Logistic regression analysis also indicated that soybeans, eggs and chicken correlated positively with P-type (Table S11), whereas a gradient or cluster of their intake frequency was not apparent from the PCA graph (Fig S5), suggesting their influence is not global. P-type children in Indonesia ate soybean more than an average of once a day. Soybeans are eaten commonly as Tempeh in Indonesia. Different from Tofu (soybean curd), Tempeh contains a high concentration of dietary fiber, which may have same effect as the resistant starch derived from rice in the digestive tract (see Discussion)30. Eggs and chickens contain high concentration of vitamin A and vitamin B5, which may support the growth of Prevotella in intestine as suggested by David et al31. Sweet potato, which is one of the highest vitamin A-rich food, is eaten frequently in the P-type country. Indeed, five subjects in Khon Kaen and seven subjects in Yogyakarta ate sweet potatoes every day and all of them harbored the P-type microbiota.

It is noted that the obtained FFQ data do not necessarily explain microbiota of all subjects. For example, P-type subjects in China and Japan did not necessarily follow the P-type carbohydrate-rich diet or the other way around, suggesting that non-investigated factors, maybe including host genetics, interact with gut microbiota. Furthermore, quantitative survey will be required to compare a tremendous variety of Asian diet at nutritional and matrix level. We should also pay attention to the varieties of cultivars and livestock, such as Indica rice and Japonica rice. Cooking method including the amount and type of cooking oils or seasonings, may also be taken into account.

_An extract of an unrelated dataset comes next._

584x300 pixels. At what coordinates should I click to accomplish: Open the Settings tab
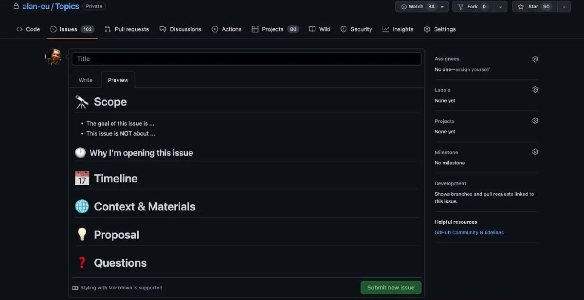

Correlation between fecal microbiota and host physiology

According to Rohrer index (RI), which represents body leanness-fatness in children, approximately 50% of the subjects in this study were classified in the normal weight and 4.7% and 10.7% were classified in severe underweight and obese, respectively (Fig. S6a). These severe underweight and obese samples are marked in the PCA plot (Fig. S6b). They are uniformally distributed in both P-type and BB-type among the samples from normal weight subjects, suggesting no strong deviation of gut microbiota associated with obesity or leanness. Bifidobacteriaceae in BB-type and Ruminococcaceae in P-type slightly decreased with increase of RI (Fig. S6c) and negative correlations between RI and Bifidobacteriaceae and between RI and Ruminococcaceae were observed in BB-type and P-type subjects (Fig. S6d, R = − 0.163, P = 0.006 for Bifidobacteriaceae and R = −0.154, P = 0.009 for Ruminococcaceae in linear regression analysis).

Discussion

The present study indicates that the variation in the gut microbiota of Asian children clusters into two enterotype-like groups that are driven by trade-off between Prevotella and Bacteroides/Bifidobacterium. This agrees with the findings of a meta-analysis performed using a large Human Microbiome Project (HMP) dataset7. The P-type microbiota found in the Asian children is similar in composition to the Prevotella-enterotype (ET2) in MetaHIT (Metagenomics of the Human Intestinal Tract) consortium study3, while the discrete clusters corresponding to Bacteroides-enterotype (ET1) and Ruminococcus-enterotype (ET3) observed in the MetaHIT study were not apparent in our samples. Instead, the BB-type cluster diverged widely from the positive to negative range in PC2 with the gradient of the ratio of Bifidobacteriaceae to Clostridiales (Lachnospiraceae and Ruminococcaceae). The BB-type cluster appears to contain three subtypes of microbiota, each enriched by Bifidobacterium, Bacteroides and Clostridiales. The latter two appear to correspond to ET1 and ET3 of the MetaHIT study, respectively3, while the Bifidobacterium-rich community is unique to our present study.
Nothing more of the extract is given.